OPEC said on Wednesday that its member countries had chosen Iraq to be its president in 2012, taking over from Iran at the head of the cartel.
“The conference elected Abdelkarim al-Luaybi, minister of oil of Iraq and head of its delegation, as president of the conference for one year, with effect from 1 January 2012,” OPEC said in a communique after its latest output meeting.
Iraq, which is excluded from OPEC’s oil output quota system because of the country’s unrest, is looking to dramatically ramp up production, with oil sales accounting for the vast majority of its government revenues.
Iraq’s exclusion from the quotas should not pose a problem during its role as president, since OPEC on Wednesday decided to apply a total production ceiling rather than ask its members to comply with individual targets.

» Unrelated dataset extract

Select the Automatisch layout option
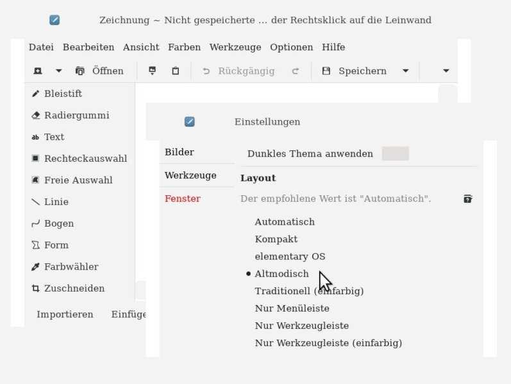511x384 pixels. [x=285, y=222]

The title of president is seen as an honorary rather than a strategic role.
OPEC, whose dozen members together pump about one third of the world’s oil supply, agreed on Wednesday to maintain current oil production of 30 million barrels per day, citing an uncertain outlook for world energy demand.
The International Energy Agency, which represents consumers, said Tuesday that the Organization of Petroleum Exporting Countries produced 30.68 mbpd last month as Saudi Arabia and Kuwait pumped extra crude because of weak Libya output.
Excluding Iraq, the IEA estimates that the cartel’s other 11 member nations together pumped 27.97 mbpd of oil in November, above the OPEC “official” quota total of 24.84 mbpd.